Effectiveness of Standardization and Normalization in Machine Learning

Question

I am just studying the basics of machine learning and had a question about the standardisation and normalisation of the features and its effectiveness.

I have read this CrossValidated question and this blog among many other articles but still was not clear on when I should apply which technique.

And to make things worse, in sklearn there is a StandardScaler, a MinMaxScaler, a MaxAbsScaler, RobustScaler, and Normalization.

So, I took the SECOM Manufacturing dataset and decided to run almost all the classification algorithms I could find with the data without scaling and by applying all these scaling methodologies and calculated the test accuracy.

What I got was not in line with most of the things I had read online.

For e.g.

Methods using Euclidean distance was supposed to be the most affected by scaling, but in fact, I saw the accuracy decrease when I scaled in the KNN algorithm.
Logistic Regression and SVM were algorithms which used Gradient Descent and they were also supposed to show an improvement, but could not really see that also, especially in SVM (or SVC, the classification variant)
Most of the algorithms shows RobustScaler to have lower accuracy and Normalization to have a higher accuracy.

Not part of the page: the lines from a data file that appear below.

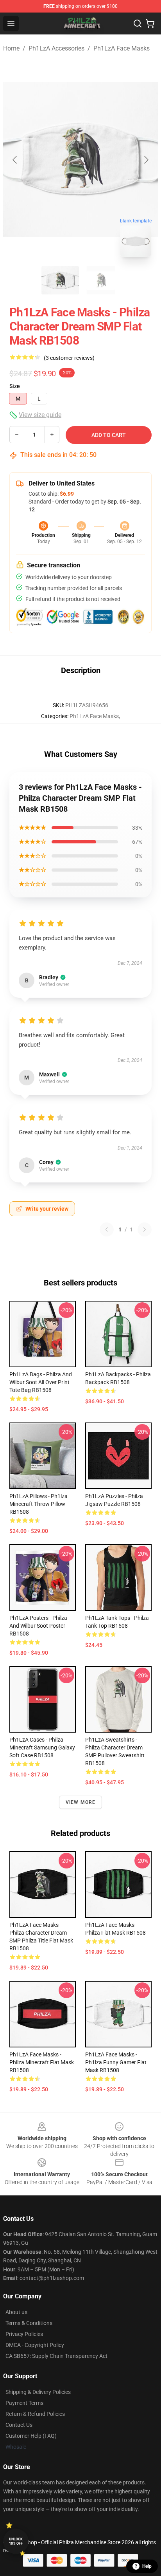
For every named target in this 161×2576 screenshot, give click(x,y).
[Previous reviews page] (107, 1229)
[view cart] (150, 23)
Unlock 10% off (16, 2541)
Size (14, 386)
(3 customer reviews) (69, 358)
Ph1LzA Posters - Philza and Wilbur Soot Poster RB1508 (38, 1626)
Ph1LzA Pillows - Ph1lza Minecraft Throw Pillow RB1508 (38, 1504)
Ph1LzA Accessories (56, 48)
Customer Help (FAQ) (31, 2436)
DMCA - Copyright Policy (34, 2345)
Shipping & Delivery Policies (38, 2392)
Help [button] (147, 2566)
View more (81, 1802)
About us (16, 2312)
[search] (137, 23)
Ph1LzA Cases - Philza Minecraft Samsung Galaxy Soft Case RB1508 (42, 1747)
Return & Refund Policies (35, 2414)
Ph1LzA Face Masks (121, 48)
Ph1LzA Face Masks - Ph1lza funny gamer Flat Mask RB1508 (116, 2062)
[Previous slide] (15, 160)
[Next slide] (146, 160)
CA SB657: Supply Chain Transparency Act (56, 2356)
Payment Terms (24, 2403)
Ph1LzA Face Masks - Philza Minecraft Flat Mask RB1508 (41, 2062)
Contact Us (18, 2425)
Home (11, 48)
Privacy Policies (24, 2334)
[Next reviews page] (145, 1229)
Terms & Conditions (28, 2323)
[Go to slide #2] (101, 280)
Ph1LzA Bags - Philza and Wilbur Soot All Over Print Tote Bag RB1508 (40, 1382)
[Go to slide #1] (60, 280)
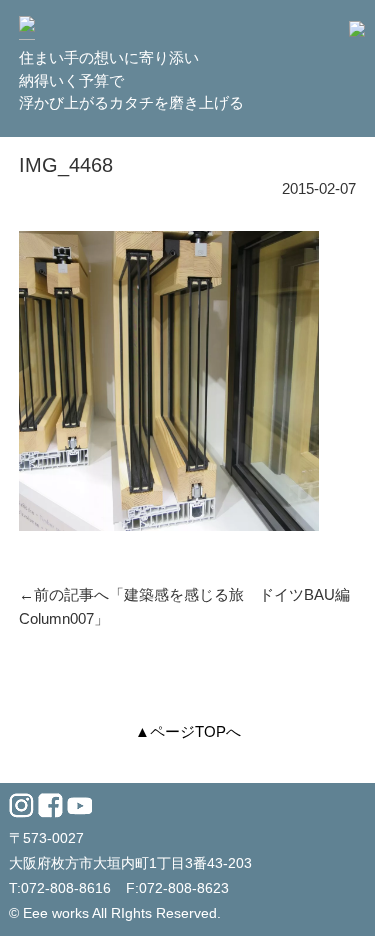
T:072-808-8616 (60, 888)
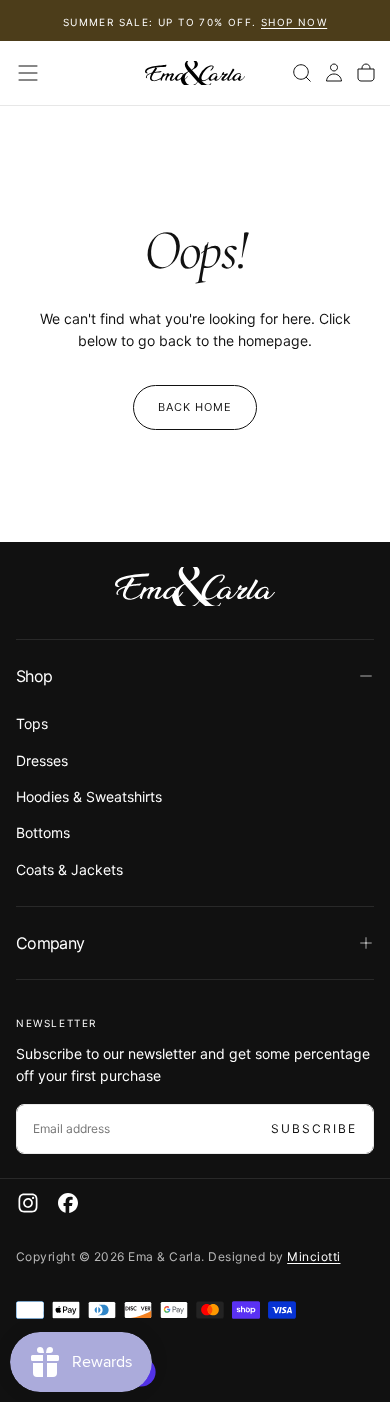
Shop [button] (34, 676)
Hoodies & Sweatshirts (89, 796)
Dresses (42, 760)
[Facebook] (68, 1203)
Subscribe (314, 1128)
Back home (195, 407)
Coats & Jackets (69, 869)
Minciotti (313, 1256)
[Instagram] (28, 1203)
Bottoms (43, 832)
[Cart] (366, 73)
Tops (32, 723)
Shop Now (294, 22)
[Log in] (334, 73)
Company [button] (50, 943)
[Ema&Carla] (195, 587)
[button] (28, 73)
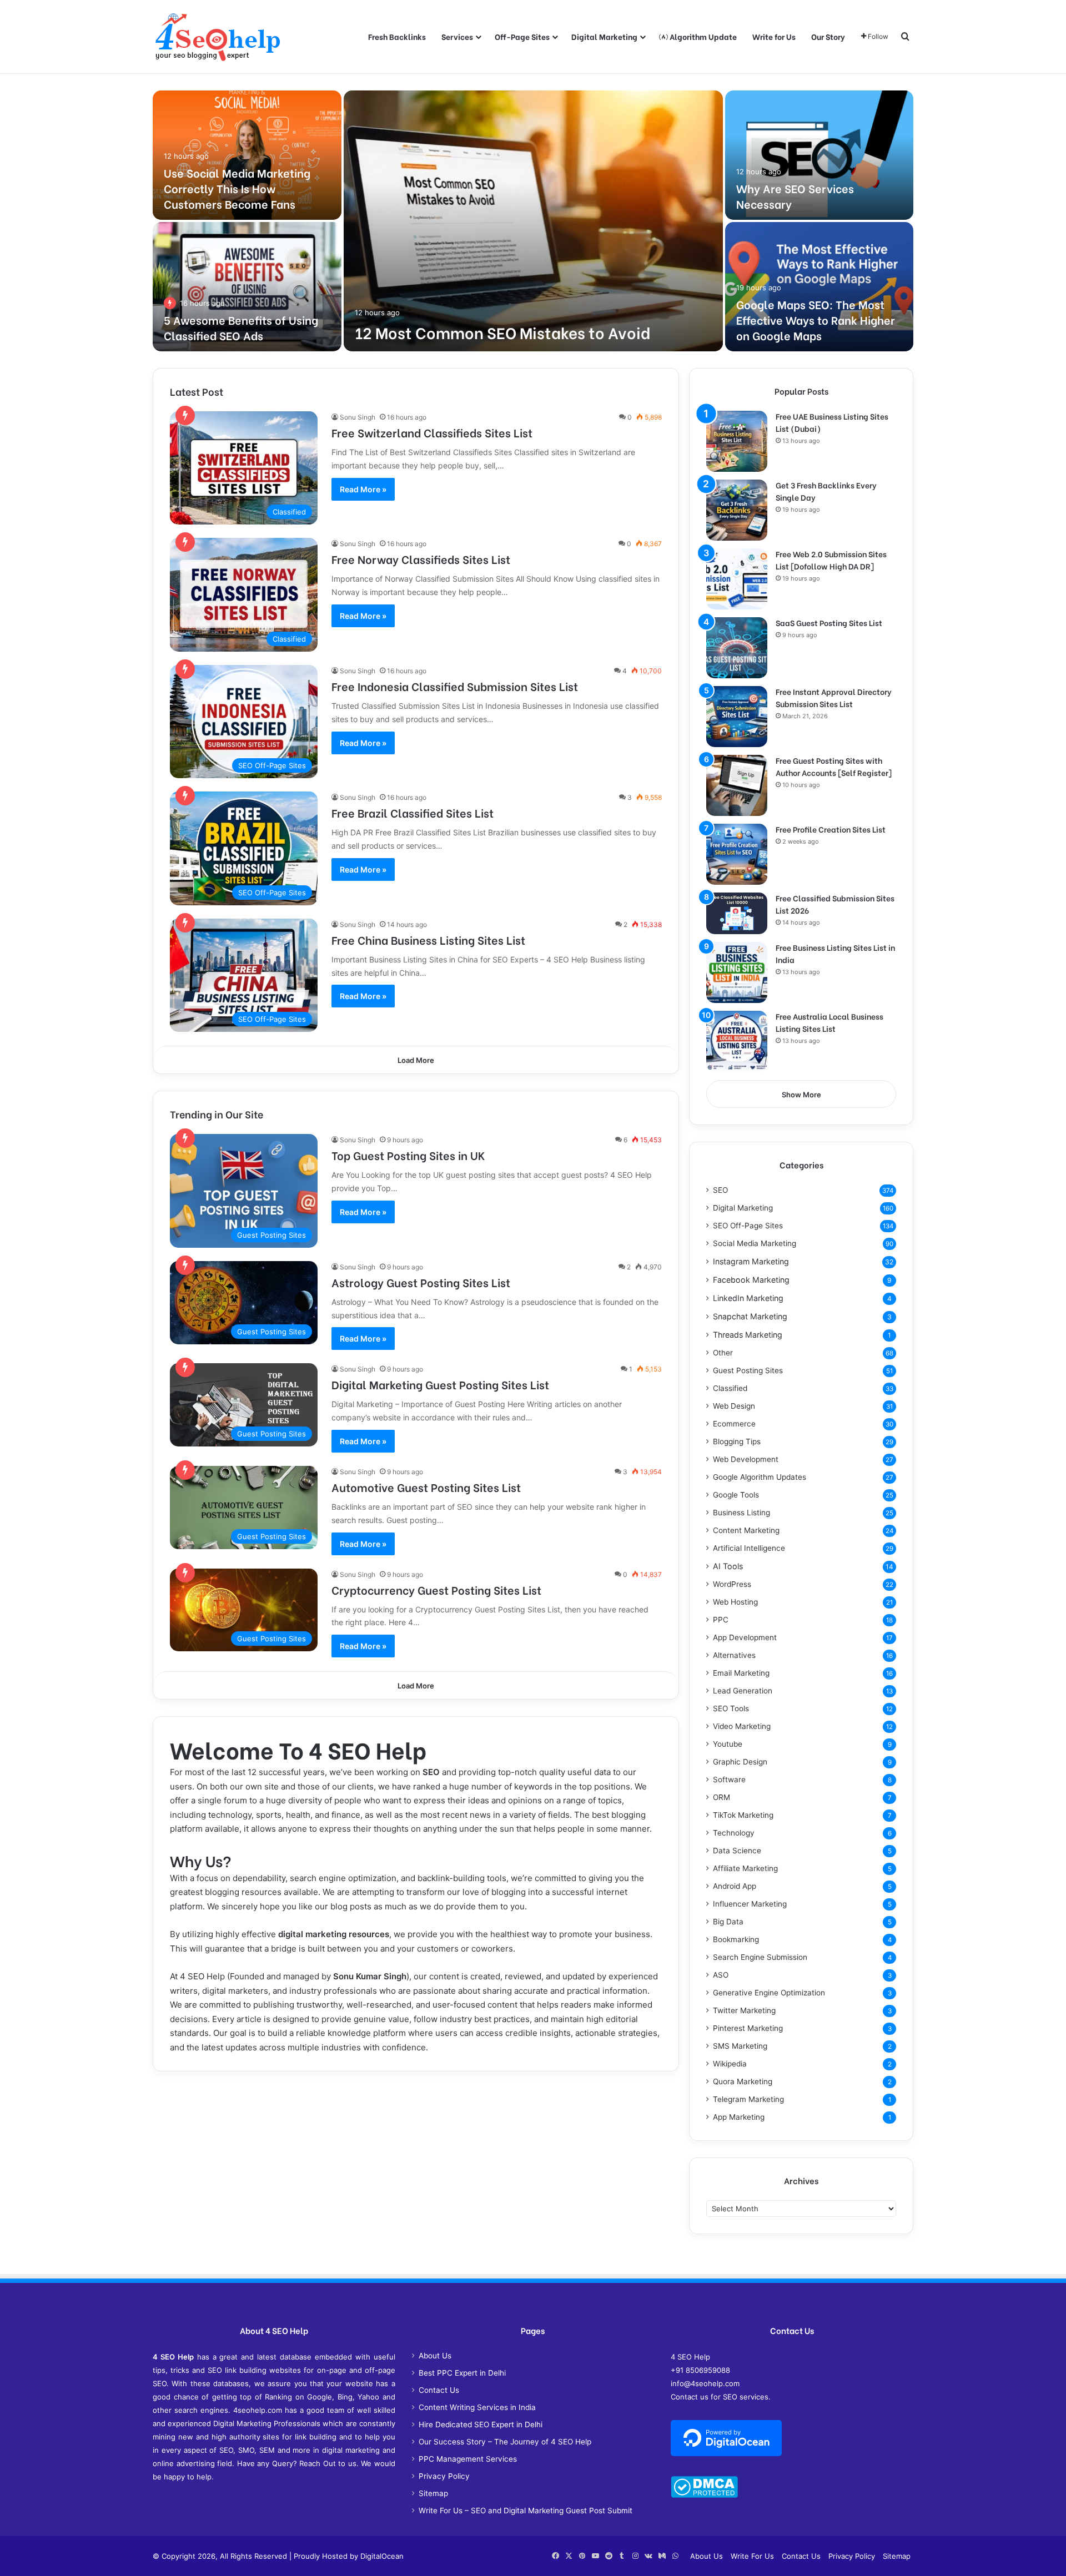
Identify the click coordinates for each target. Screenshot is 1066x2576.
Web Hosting (735, 1601)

Please below the results of the experiment I did. Can you please tell me if I am doing something wrong or interpreting this wrong?

Code I used

def benchmark_ml_algo_v2(df_features, df_target):
    #Machine Learning Algorithm (MLA) Selection and initialization
    MLA = [
        #Ensemble Methods
        AdaBoostClassifier(),
        BaggingClassifier(),
        ExtraTreesClassifier(),
        GradientBoostingClassifier(),
        RandomForestClassifier(n_estimators = 100),
        xgb.XGBClassifier(),
        lgb.LGBMClassifier(),
    #     CatBoostClassifier(),
        #Gaussian Processes
        GaussianProcessClassifier(),

        #GLM
        LogisticRegressionCV(),
        PassiveAggressiveClassifier(max_iter=1000),
        RidgeClassifierCV(),
        SGDClassifier(max_iter= 1000),
        Perceptron(max_iter=1000),

        #Navies Bayes
        GaussianNB(),

        #Nearest Neighbor
        KNeighborsClassifier(n_neighbors = 3),

        #SVM
        SVC(probability=True),
        LinearSVC(),

        #Trees    
        DecisionTreeClassifier(),
        ExtraTreeClassifier(),

        ]

    scalers = [
        None,
        MinMaxScaler(),
        MaxAbsScaler(),
        RobustScaler(),
        Normalizer()
    ]

    import time

    #create table to compare MLA
    MLA_columns = ['MLA Name','Scaler', 'MLA Test Accuracy','MLA Time']
    MLA_compare = pd.DataFrame(columns = MLA_columns)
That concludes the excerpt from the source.